Nesse contexto, sob a crítica quase uníssona de advogados especializados, o Superior Tribunal de Justiça (STJ) decidiu, no final de 2018, que o não pagamento de ICMS incidente sobre operações próprias pode ser considerado crime de apropriação indébita tributária, ainda que haja a declaração do imposto perante o Fisco e não exista fraude envolvida. O único requisito para configurar o crime seria a presença de dolo, consistente na prova de que o contribuinte possuía consciência de que o tributo era devido e, mesmo assim, não o recolheu.
A crítica se deu porque trouxe à tona a questão de que o recolhimento de ICMS próprio não envolve cobrança do imposto do consumidor do produto ou serviço, que meramente arca com o custo econômico do tributo e não possui obrigação perante o Fisco, o que deveria excluir a incidência do crime – diferentemente do que ocorre no não recolhimento do ICMS em operações de substituição tributária, em que há uma antecipação do imposto para outros integrantes da cadeia produtiva que são contribuintes de direito.
Igualmente, criticou-se o fato de que a decisão acaba por criminalizar conduta desprovida de fraude, de maneira contrária ao entendimento consolidado prévio sobre os crimes tributários.

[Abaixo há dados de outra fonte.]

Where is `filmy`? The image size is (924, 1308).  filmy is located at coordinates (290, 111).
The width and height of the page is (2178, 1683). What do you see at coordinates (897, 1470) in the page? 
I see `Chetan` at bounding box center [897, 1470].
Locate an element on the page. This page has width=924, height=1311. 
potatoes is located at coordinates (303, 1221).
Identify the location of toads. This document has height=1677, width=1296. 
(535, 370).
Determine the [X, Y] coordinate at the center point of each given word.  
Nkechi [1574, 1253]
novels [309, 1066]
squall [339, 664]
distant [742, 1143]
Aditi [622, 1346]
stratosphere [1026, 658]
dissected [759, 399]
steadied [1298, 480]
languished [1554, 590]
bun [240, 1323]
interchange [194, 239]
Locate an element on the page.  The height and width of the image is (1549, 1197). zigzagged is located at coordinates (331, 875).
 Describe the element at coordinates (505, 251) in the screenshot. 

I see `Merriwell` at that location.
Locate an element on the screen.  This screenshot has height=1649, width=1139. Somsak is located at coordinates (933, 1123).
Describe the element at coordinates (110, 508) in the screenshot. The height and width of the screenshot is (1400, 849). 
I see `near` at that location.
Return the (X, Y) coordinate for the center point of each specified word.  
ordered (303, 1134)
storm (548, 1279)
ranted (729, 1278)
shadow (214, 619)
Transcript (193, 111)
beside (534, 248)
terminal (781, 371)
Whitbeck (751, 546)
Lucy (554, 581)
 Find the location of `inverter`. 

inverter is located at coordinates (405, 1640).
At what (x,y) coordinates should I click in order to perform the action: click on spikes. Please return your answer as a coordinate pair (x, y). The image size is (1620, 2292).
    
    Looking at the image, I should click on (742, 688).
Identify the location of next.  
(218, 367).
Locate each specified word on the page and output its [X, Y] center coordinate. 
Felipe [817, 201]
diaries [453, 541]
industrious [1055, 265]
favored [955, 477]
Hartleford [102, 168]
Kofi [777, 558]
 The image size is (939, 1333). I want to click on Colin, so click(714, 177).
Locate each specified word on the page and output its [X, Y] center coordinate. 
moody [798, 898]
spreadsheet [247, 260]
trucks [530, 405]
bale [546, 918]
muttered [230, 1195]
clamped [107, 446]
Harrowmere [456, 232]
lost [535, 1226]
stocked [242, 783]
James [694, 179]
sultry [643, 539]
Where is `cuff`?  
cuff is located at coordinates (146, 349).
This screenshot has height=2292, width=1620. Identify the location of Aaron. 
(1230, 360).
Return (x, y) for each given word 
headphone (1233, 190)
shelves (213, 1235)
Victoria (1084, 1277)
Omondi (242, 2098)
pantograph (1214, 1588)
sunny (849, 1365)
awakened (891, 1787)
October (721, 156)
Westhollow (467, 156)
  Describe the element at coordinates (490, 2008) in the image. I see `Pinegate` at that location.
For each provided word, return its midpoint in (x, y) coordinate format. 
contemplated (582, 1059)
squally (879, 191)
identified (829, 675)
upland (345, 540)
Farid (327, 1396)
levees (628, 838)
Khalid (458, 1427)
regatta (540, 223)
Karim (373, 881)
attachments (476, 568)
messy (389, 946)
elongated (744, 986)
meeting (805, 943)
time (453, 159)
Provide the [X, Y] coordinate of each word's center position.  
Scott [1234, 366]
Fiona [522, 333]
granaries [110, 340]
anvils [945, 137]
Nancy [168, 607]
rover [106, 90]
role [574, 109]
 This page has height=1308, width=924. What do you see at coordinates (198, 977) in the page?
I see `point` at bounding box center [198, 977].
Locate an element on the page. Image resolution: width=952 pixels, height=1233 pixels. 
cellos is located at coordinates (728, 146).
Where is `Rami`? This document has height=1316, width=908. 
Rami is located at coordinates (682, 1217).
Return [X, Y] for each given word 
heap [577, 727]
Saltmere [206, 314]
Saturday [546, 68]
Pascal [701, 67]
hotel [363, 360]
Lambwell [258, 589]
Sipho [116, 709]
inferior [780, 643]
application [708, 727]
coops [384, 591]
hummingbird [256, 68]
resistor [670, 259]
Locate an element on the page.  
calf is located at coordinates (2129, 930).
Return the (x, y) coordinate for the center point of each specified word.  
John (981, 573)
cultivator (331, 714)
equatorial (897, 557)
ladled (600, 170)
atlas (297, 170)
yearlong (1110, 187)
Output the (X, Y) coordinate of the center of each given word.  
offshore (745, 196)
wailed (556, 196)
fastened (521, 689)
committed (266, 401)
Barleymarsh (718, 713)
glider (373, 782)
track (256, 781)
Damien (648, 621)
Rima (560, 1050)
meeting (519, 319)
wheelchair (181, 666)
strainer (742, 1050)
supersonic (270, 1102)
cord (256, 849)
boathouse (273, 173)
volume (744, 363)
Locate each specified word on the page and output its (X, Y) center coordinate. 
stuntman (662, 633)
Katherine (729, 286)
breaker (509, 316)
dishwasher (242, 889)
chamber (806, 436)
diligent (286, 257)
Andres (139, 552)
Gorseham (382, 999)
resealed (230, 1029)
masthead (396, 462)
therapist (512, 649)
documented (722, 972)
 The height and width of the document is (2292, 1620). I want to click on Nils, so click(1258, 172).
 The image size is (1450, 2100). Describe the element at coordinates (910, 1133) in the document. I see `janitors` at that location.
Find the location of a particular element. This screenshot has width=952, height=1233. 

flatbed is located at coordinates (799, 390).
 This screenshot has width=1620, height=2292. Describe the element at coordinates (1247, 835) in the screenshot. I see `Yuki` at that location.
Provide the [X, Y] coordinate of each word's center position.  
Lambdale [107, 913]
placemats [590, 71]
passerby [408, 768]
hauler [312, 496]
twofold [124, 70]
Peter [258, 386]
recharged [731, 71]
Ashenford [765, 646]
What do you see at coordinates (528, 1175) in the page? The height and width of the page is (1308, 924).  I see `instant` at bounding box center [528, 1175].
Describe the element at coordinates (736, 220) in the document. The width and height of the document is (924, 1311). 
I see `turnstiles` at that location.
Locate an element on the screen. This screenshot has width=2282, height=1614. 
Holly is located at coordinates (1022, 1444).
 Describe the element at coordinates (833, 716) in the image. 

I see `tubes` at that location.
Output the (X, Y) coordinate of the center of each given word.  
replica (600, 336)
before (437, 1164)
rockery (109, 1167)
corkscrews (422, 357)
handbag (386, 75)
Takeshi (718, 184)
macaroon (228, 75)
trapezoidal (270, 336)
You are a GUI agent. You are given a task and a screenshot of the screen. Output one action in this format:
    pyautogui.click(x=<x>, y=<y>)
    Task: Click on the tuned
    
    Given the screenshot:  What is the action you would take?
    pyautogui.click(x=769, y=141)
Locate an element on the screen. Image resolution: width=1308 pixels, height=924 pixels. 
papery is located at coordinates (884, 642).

Não obstante, o Supremo Tribunal Federal (STF), instado a se pronunciar sobre a questão, no final de 2019, manteve a decisão do STJ, formando maioria para fixar a tese de que o contribuinte que deixa de recolher o ICMS cobrado do adquirente da mercadoria ou serviço incide no crime desde que o faça de forma contumaz e com dolo. Acontece que, diante da imensa crise que se coloca sobre as empresas de todos os portes no contexto da Covid-19, resultado direto do isolamento social e da paralisação de parcela expressiva da atividade econômica, reconhecida como estado de calamidade pública conforme diversos decretos, é provável a existência de uma avalanche de casos de sonegação fiscal.
Para reduzir o custo tributário para as empresas no momento de crise, o governo federal tomou algumas medidas ainda incipientes, como a redução à zero das alíquotas do IOF sobre operações de empréstimos e a prorrogação do prazo de pagamento dos tributos dos contribuintes enquadrados no Simples Nacional.
Por outro lado, muitas empresas têm ingressado com ações judiciais com base na Portaria nº 12/2012 do Ministério da Fazenda, que determina a prorrogação das datas de vencimento dos tributos federais por três meses nos municípios abrangidos por decreto estadual de calamidade pública, para conseguir postergar o pagamento. No Estado de São Paulo a Fiesp ingressou judicialmente com pedido de suspensão do prazo de recolhimento de todos os tributos estaduais por 180 dias, com o fundamento da necessidade de proteger empregos enquanto perdurar a crise econômica.
No entanto, certo é que na hipótese de não haver decisão que suspenda o pagamento de tributos estaduais ou norma em nível estadual com efeito similar, as consequências jurídicas do entendimento recente do Superior Tribunal de Justiça e do Supremo Tribunal Federal sobre a questão do ICMS podem incrementar ainda mais a crise econômica.
Caso as empresas priorizem o pagamento de salários e a manutenção de empregos a detrimento do pagamento de impostos, correm o risco de terem seus administradores massivamente processados na esfera criminal pelo não recolhimento de ICMS. Ao revés, a priorização do pagamento de impostos pode potencializar a crise econômica e contribuir para o aumento do desemprego em momento em que o mercado de trabalho já se encontra extremamente fragilizado.
Pode-se dizer, então, que as críticas feitas à criminalização do inadimplemento tributário do ICMS ganharam sobrevida e nunca foram tão atuais. E são sob estas circunstâncias – a calamidade pública – que o Judiciário novamente passará a ser demandado a enfrentar a questão tributária, restando saber se entre suas idas e vindas na criminalização do não pagamento do tributo, restaurará sua posição de que a esfera criminal não é um meio legítimo para atuar nos casos de mera inadimplência.
Fonte: Valor Econômico – Por João Daniel Rassi e Pedro Luís Camargo – 29 de abril de 2020.